▶ **Data to examine**

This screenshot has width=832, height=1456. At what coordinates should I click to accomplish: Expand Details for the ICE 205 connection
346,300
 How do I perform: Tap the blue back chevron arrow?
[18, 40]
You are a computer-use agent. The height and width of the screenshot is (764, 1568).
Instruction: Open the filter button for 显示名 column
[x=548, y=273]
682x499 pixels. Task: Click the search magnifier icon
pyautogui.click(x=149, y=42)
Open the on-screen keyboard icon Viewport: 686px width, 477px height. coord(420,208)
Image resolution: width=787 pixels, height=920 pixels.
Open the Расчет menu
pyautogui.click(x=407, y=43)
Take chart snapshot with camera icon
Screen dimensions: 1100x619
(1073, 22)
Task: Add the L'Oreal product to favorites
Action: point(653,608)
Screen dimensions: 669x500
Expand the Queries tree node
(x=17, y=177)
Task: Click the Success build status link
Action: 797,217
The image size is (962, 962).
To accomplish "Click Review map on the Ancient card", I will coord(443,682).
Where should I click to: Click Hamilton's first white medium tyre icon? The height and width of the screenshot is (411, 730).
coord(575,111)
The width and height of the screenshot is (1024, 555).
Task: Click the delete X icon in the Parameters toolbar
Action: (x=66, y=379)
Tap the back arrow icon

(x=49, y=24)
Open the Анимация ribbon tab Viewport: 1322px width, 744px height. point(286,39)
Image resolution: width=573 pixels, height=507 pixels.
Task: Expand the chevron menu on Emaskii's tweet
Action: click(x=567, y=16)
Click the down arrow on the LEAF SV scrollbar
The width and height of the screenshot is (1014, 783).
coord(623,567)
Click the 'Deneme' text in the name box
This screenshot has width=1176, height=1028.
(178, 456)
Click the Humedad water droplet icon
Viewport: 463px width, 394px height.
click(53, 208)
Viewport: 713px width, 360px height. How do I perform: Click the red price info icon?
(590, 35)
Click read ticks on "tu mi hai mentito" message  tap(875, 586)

▶ **What you should do**
Please retype exactly the line containing "Tap the back arrow icon" and each line after it to the end of the records, and nothing more.

▶ **Expected answer**
Tap the back arrow icon

(x=49, y=24)
Open the Анимация ribbon tab Viewport: 1322px width, 744px height. point(286,39)
Image resolution: width=573 pixels, height=507 pixels.
Task: Expand the chevron menu on Emaskii's tweet
Action: click(x=567, y=16)
Click the down arrow on the LEAF SV scrollbar
The width and height of the screenshot is (1014, 783).
coord(623,567)
Click the 'Deneme' text in the name box
This screenshot has width=1176, height=1028.
(178, 456)
Click the Humedad water droplet icon
Viewport: 463px width, 394px height.
click(53, 208)
Viewport: 713px width, 360px height. How do I perform: Click the red price info icon?
(590, 35)
Click read ticks on "tu mi hai mentito" message  tap(875, 586)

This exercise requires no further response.